The distance traveled by a falling object in a given amount of time is an example of a quadratic function. Galileo is said to have dropped balls of different mass from the Leaning Tower of Pisa, which is about 190 feet tall, to show that they travel the same distance in the same time. In fact the equation \(d = 16t^2\) models the distance \(d\), in feet, that the cannonball falls after \(t\) seconds, no matter what its mass.

Because \(16 \boldcdot 4^2 = 256\), and the tower is only 190 feet tall, the cannonball hits the ground before 4 seconds.

Here is a table showing how far the cannonball has fallen over the first few seconds.

time (seconds) distance fallen (feet)
0 0
1 16
2 64
3 144

Here are the time and distance pairs plotted on a coordinate plane:

Graph of the quadratic function \(y=16t^2\) on a coordinate plane, origin \(O\).

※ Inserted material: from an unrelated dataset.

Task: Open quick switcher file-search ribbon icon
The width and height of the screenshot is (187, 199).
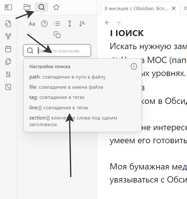Action: 8,23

Notice that the distance fallen is increasing each second. The average rate of change is increasing each second, which means that the cannonball is speeding up over time. This comes from the influence of gravity, which is represented by the quadratic expression \(16t^2\). It is the exponent 2 in that expression that makes it increase by larger and larger amounts.

Another way to study the change in the position of the cannonball is to look at its distance from the ground as a function of time.

Here is a table showing the distance from the ground in feet at 0, 1, 2, and 3 seconds.

time (seconds) distance from the ground (feet)
0 190
1 174
2 126
3 46

Here are the time and distance pairs plotted on a coordinate plane:

Graph of the quadratic function \(y = 190 - 16 t^2 \)on a coordinate plane, origin \(O\).

The expression that defines the distance from the ground as a function of time is \(190 - 16t^2\). It tells us that the cannonball's distance from the ground is 190 feet before it is dropped and has decreased by \(16t^2\) when \(t\) seconds have passed.